Reading passage =
++++++++++++++++++++
There is general agreement among genalogists and among the descendents of William and Dorthy Jarman that they were the common ancestors of the Worshester County family. Although a number have attempted to do so, to my knowledge no one has succeded in authenicating each and every step back to them. The progeny of seven sons were numerous, and the same Christan names ere used over and over again until about 1790, then some different ones came into usage. The early records are incomplete. Land descriptions are by landmarks such as marked trees, branches of streams, the corner of a neighbors land, and tract names, most of which long ago lost their identy. Jesse Jarman is not found in the Worcester County land records prior to 1808 nor on Maryland census record as head of a family. He was born about 1773-4, and married in 1805. The evidence points to William, George, and jesse being brothers. Assuming that George Jarman was the oldest of the three who migrated to Ohio in 1808 and that he was born ca. 1760, as census and other records indicate, and allowing 30 years for a generation, then his father William, was born sometime about 1730. He would have been either a grandson or a great grandson of William 1709 and Dorthy.

After the Revolution, trade with England had ceased and the land west of the Allegenies was being opened. Many planters went broke in the ten years immediately preceding 1800. Although tobacco was transported by wagon to Wheeling, West Varginia, to Ohio, and to points south, this was not adequate. The soil of Maryland's Eastern Shore was not quite so well suited to tobacco as was the lighter soil of Varginia, and the land was leaching out. Many of the planters turned to truck farming, for which the land in still very productive. As did many others, George, William, Jessie Jarman went west.
++++++++++++++++++++
Record set =
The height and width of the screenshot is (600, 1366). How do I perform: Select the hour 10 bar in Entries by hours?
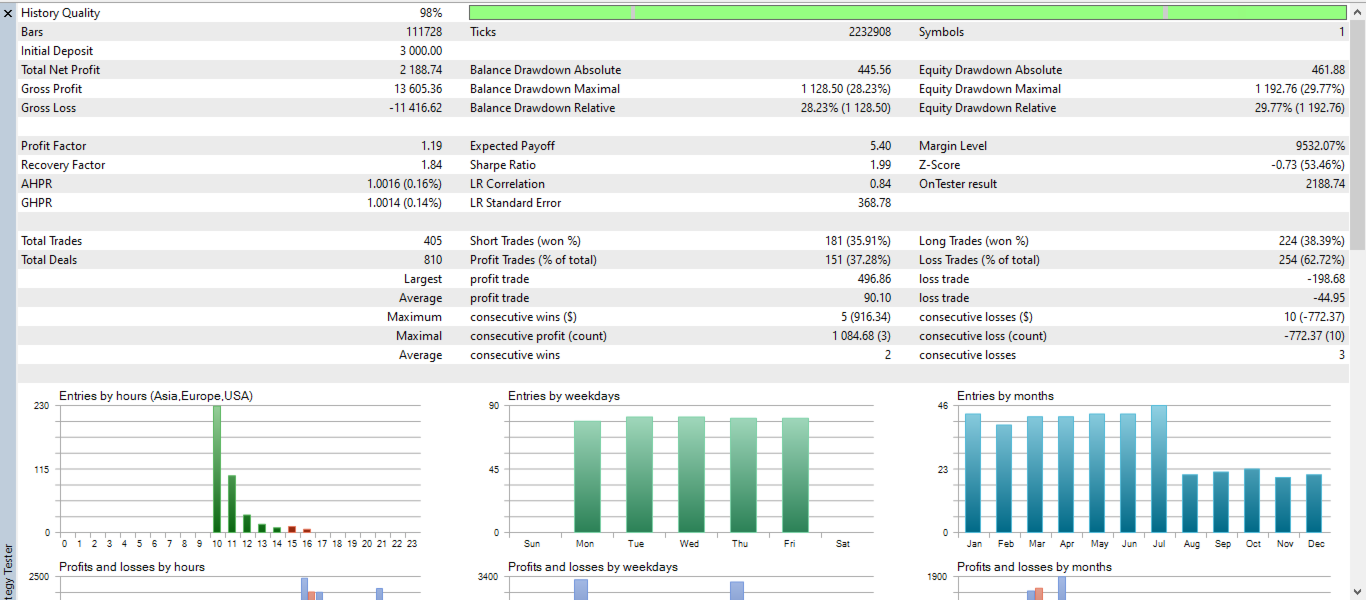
++++++++++++++++++++
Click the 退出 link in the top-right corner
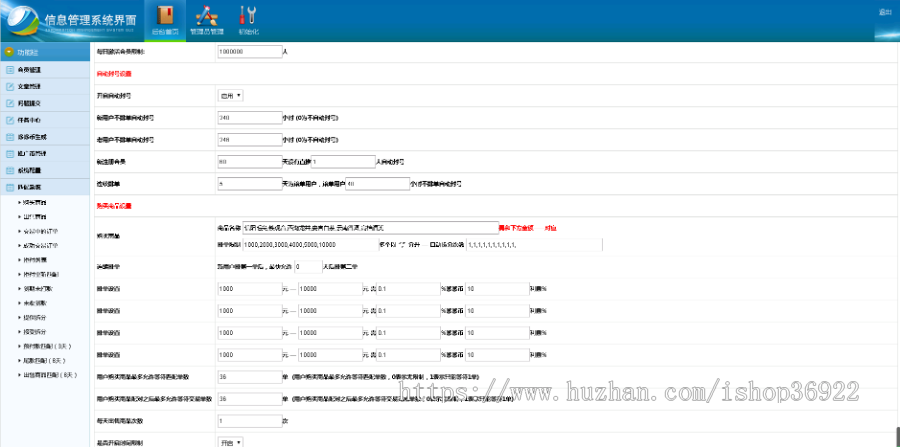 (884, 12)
++++++++++++++++++++
Required task A =
In the Jarman family history, in what year did Jesse Jarman marry?
Required task B =
Rewrite the Jarman family history between "After the Revolution, trade" and "Jarman went west.", inclusive, with "tobacco" replaced by "wheat".

Response A =
Jesse Jarman married in 1805.

Response B =
After the Revolution, trade with England had ceased and the land west of the Allegenies was being opened. Many planters went broke in the ten years immediately preceding 1800. Although wheat was transported by wagon to Wheeling, West Varginia, to Ohio, and to points south, this was not adequate. The soil of Maryland's Eastern Shore was not quite so well suited to wheat as was the lighter soil of Varginia, and the land was leaching out. Many of the planters turned to truck farming, for which the land in still very productive. As did many others, George, William, Jessie Jarman went west.